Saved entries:
################

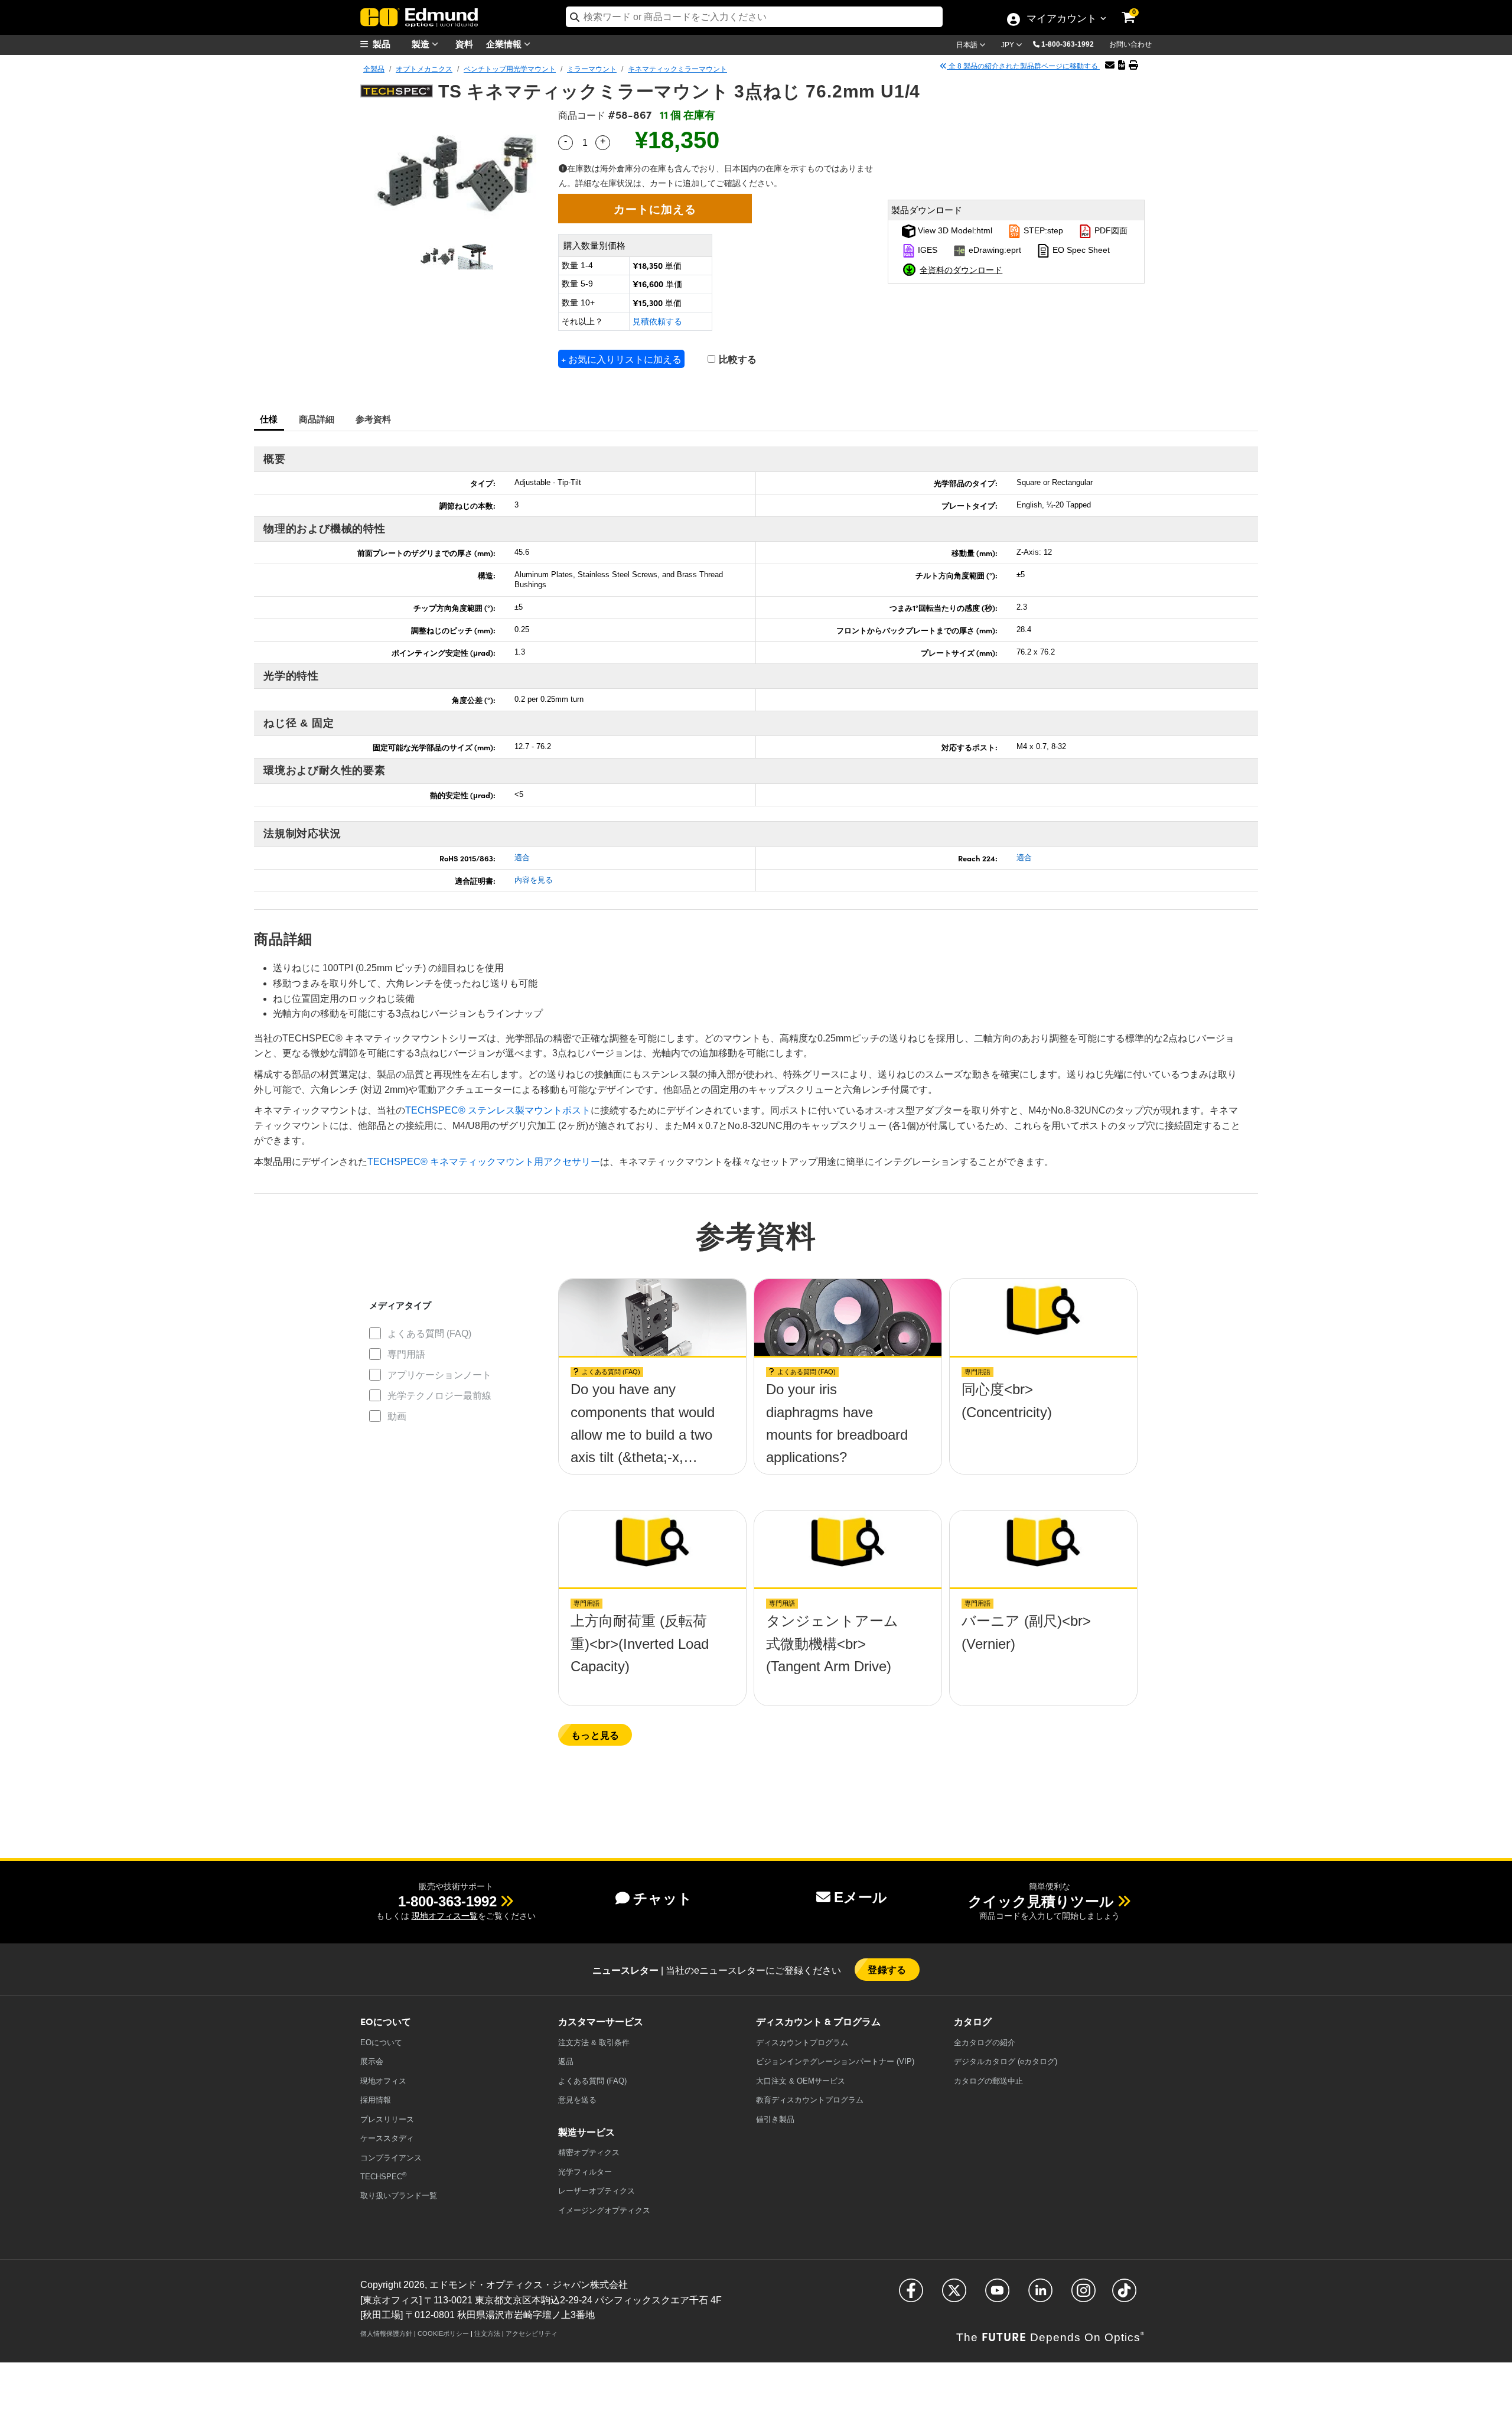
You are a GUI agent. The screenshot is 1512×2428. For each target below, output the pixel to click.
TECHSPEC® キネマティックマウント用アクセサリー (483, 1162)
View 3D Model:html (953, 230)
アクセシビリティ (532, 2333)
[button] (1072, 43)
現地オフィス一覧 (445, 1916)
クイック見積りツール (1041, 1901)
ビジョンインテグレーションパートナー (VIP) (835, 2061)
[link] (1136, 9)
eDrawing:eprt (993, 250)
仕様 (269, 418)
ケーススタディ (387, 2138)
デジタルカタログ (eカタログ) (1005, 2061)
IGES (926, 250)
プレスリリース (387, 2119)
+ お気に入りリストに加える (621, 359)
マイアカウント (1061, 19)
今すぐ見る (652, 1393)
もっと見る (595, 1735)
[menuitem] (389, 44)
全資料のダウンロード (961, 269)
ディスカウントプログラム (802, 2042)
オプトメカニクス (424, 69)
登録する (887, 1969)
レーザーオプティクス (596, 2190)
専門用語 (406, 1354)
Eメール (860, 1897)
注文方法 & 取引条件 (594, 2042)
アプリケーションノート (439, 1375)
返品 (565, 2061)
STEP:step (1042, 230)
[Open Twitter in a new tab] (954, 2295)
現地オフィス (383, 2081)
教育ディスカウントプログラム (809, 2099)
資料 (464, 43)
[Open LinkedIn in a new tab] (1040, 2295)
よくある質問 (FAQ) (429, 1334)
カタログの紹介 (984, 2042)
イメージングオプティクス (604, 2210)
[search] (754, 16)
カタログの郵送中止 (988, 2081)
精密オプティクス (589, 2152)
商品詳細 (317, 418)
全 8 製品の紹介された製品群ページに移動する (1023, 66)
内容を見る (533, 879)
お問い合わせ (1130, 44)
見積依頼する (657, 321)
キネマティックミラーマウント (677, 69)
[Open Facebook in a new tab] (911, 2295)
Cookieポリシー (443, 2333)
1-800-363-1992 (1067, 44)
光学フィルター (585, 2171)
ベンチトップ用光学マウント (510, 69)
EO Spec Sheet (1080, 250)
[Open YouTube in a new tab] (997, 2295)
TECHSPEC (383, 2176)
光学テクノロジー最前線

################

Action item:
What is needed is an exact retyping of every line from the one containing "View 3D Model:html (953, 230)" through the final line of the entries, and only those lines.

Task response:
View 3D Model:html (953, 230)
アクセシビリティ (532, 2333)
[button] (1072, 43)
現地オフィス一覧 (445, 1916)
クイック見積りツール (1041, 1901)
ビジョンインテグレーションパートナー (VIP) (835, 2061)
[link] (1136, 9)
eDrawing:eprt (993, 250)
仕様 (269, 418)
ケーススタディ (387, 2138)
デジタルカタログ (eカタログ) (1005, 2061)
IGES (926, 250)
プレスリリース (387, 2119)
+ お気に入りリストに加える (621, 359)
マイアカウント (1061, 19)
今すぐ見る (652, 1393)
もっと見る (595, 1735)
[menuitem] (389, 44)
全資料のダウンロード (961, 269)
ディスカウントプログラム (802, 2042)
オプトメカニクス (424, 69)
登録する (887, 1969)
レーザーオプティクス (596, 2190)
専門用語 (406, 1354)
Eメール (860, 1897)
注文方法 & 取引条件 (594, 2042)
アプリケーションノート (439, 1375)
返品 (565, 2061)
STEP:step (1042, 230)
[Open Twitter in a new tab] (954, 2295)
現地オフィス (383, 2081)
教育ディスカウントプログラム (809, 2099)
資料 (464, 43)
[Open LinkedIn in a new tab] (1040, 2295)
よくある質問 (FAQ) (429, 1334)
カタログの紹介 (984, 2042)
イメージングオプティクス (604, 2210)
[search] (754, 16)
カタログの郵送中止 (988, 2081)
精密オプティクス (589, 2152)
商品詳細 (317, 418)
全 8 製品の紹介された製品群ページに移動する (1023, 66)
内容を見る (533, 879)
お問い合わせ (1130, 44)
見積依頼する (657, 321)
キネマティックミラーマウント (677, 69)
[Open Facebook in a new tab] (911, 2295)
Cookieポリシー (443, 2333)
1-800-363-1992 (1067, 44)
光学フィルター (585, 2171)
ベンチトップ用光学マウント (510, 69)
EO Spec Sheet (1080, 250)
[Open YouTube in a new tab] (997, 2295)
TECHSPEC (383, 2176)
光学テクノロジー最前線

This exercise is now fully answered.